The Amazing Spider-Man

Jun 29, 2012 15:48





Fuck this movie.

Somewhere close to the boring-ass ninety minute mark of this interminable 136 minute bad decision (?) I just felt the urge. To get up and be an asshole. To Max Cady this shit. To try to get some sleep. Hell, maybe leave. In the most predictable genre in all of moviemaking, how is it possible that the average moron (me) could be at least five steps ahead of every major plot development?

The costume looks great in motion. The action sequences were adequate to good, in some cases better than the Raimi version. Super duper. Also, Spidey gets the idea of his mask from a luchador. It's the single notable contribution in this film from a minority, aside from Irfan Khan's exposition-spouting middle manager who seems to vanish from the second half of the movie. New York City has apparently gotten less diverse since Spider-Man 3.

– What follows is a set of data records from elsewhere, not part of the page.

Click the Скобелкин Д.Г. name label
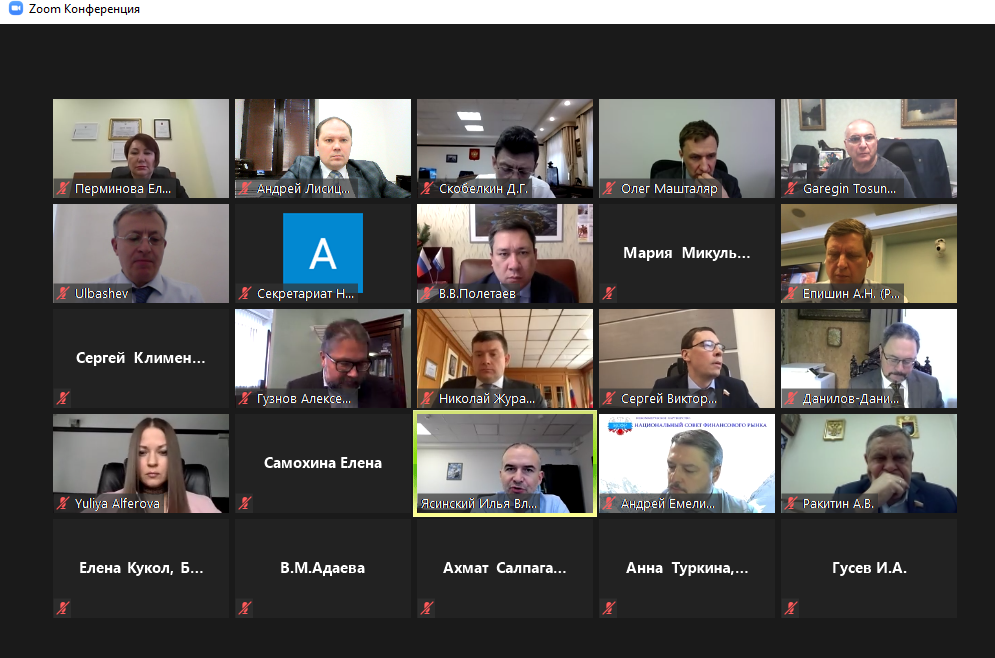This screenshot has height=658, width=995. coord(484,188)
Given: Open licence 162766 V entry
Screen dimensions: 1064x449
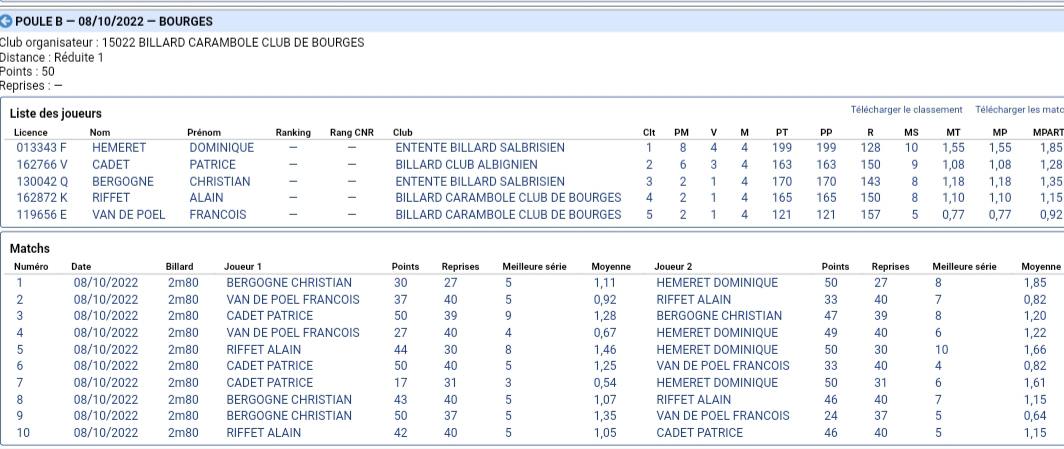Looking at the screenshot, I should tap(39, 164).
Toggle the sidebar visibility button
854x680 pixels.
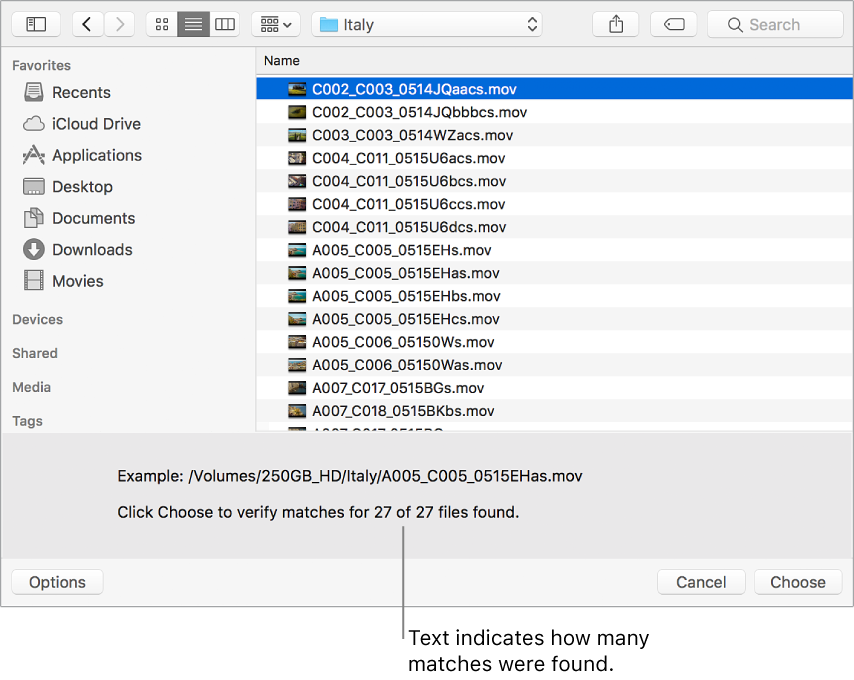36,25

The rest? Maybe if this film had the novelty of being the first big budget Spider-Man film, we could accept waiting about an hour to put him in the suit. But it's not, so don't fuck us around with that Massive Slice Of Ham that is Sally Field, with the funny Emma Stone playing a thankless love interest (who ends up carrying her man's orders, because), and with a moral that doesn't believe in itself.

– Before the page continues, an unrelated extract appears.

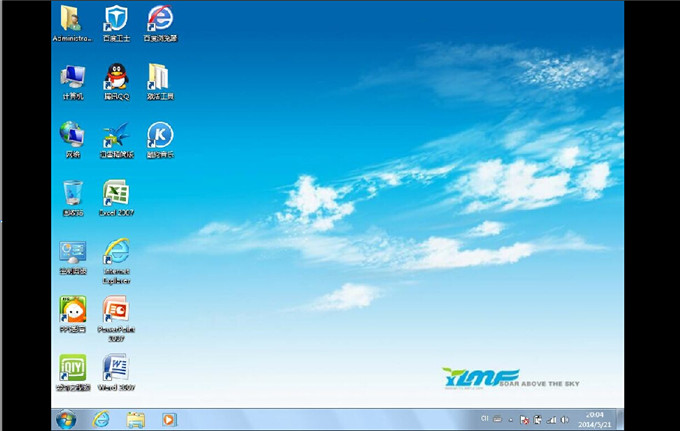680x431 pixels.
Task: Open Internet Explorer desktop shortcut
Action: point(116,251)
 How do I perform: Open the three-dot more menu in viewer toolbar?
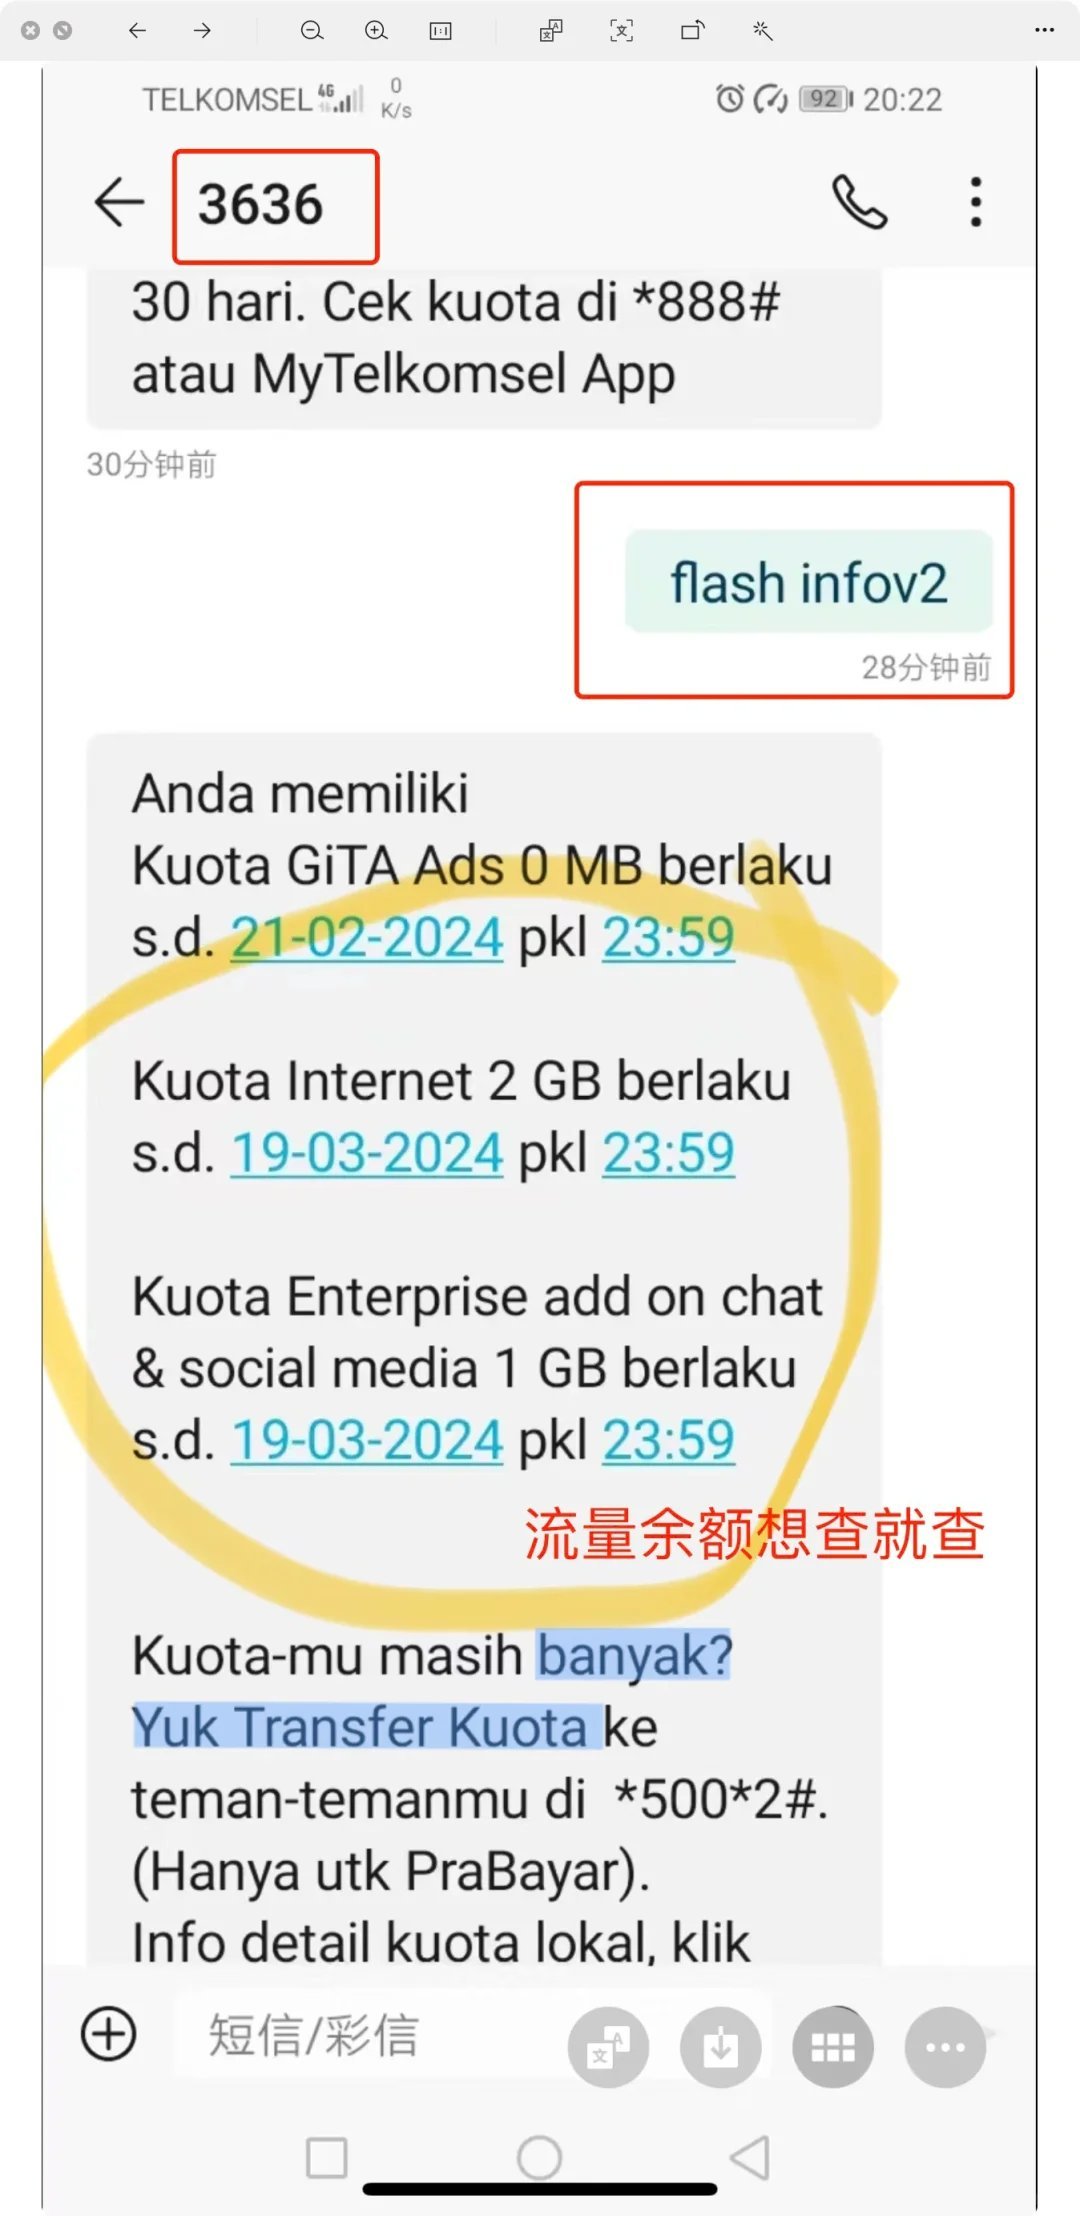1044,30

Raimi's movies were corny, but they sincerely believed that Parker could be a good guy, and that his mistakes would bite him in the ass. Here, there are no real consequences for his SuperDickery. Even Uncle Ben's death comes with a side of Old Man Hubris that legit separates Peter from the blame. Peter "goes too far" and bullies Flash Thompson by stealing his basketball, playing Keep Away, then dunking from the foul line, destroying the glass.  Pretty sure that sort of thing gets you scholarships.

Maybe it's sleepy-ass Rhys Ifans, who has no real motivation until a goofy eleventh-hour villain plot that involves biochemical weaponry that no scientist would endorse. Though he's also got an evil lizard voice inside him that instructs him on how to be evil, so that's cool. He's also got a "dying" boss with vague needs who teleports around like a supernatural weirdo. To be explained in the sequel, presumably.

Making Peter "smarter" and more interested in science works. It doesn't work, though, if you're going to have him poking around OsCorp like a scientist on the Prometheus. It doesn't work when he tries to romance Gwen by going to dinner and blindly mouthing off to her father. It doesn't work when you make him wear a hoodie to beat up every grunge rocker who looks like his Uncle's murderer in town, like this character should ever be driven by bloodlust. It doesn't work when he's a casual asshole vandal who, at one point, develops mastery over his powers in what has to be a scene echoing the dance-rage in both "Flashdances." For the record, the Peter/Flash bullying ratio is something like 3-1 in Peter's favor. Wait, who's the bully here?

Taking away the needlessness of a new Spidey origin, this movie's perfunctory pacing, slapdash craft (some 70's Italian-style ADR work here), ersatz characterizations and motivation-less action sequences is probably one of the most useless movies I'll see all year.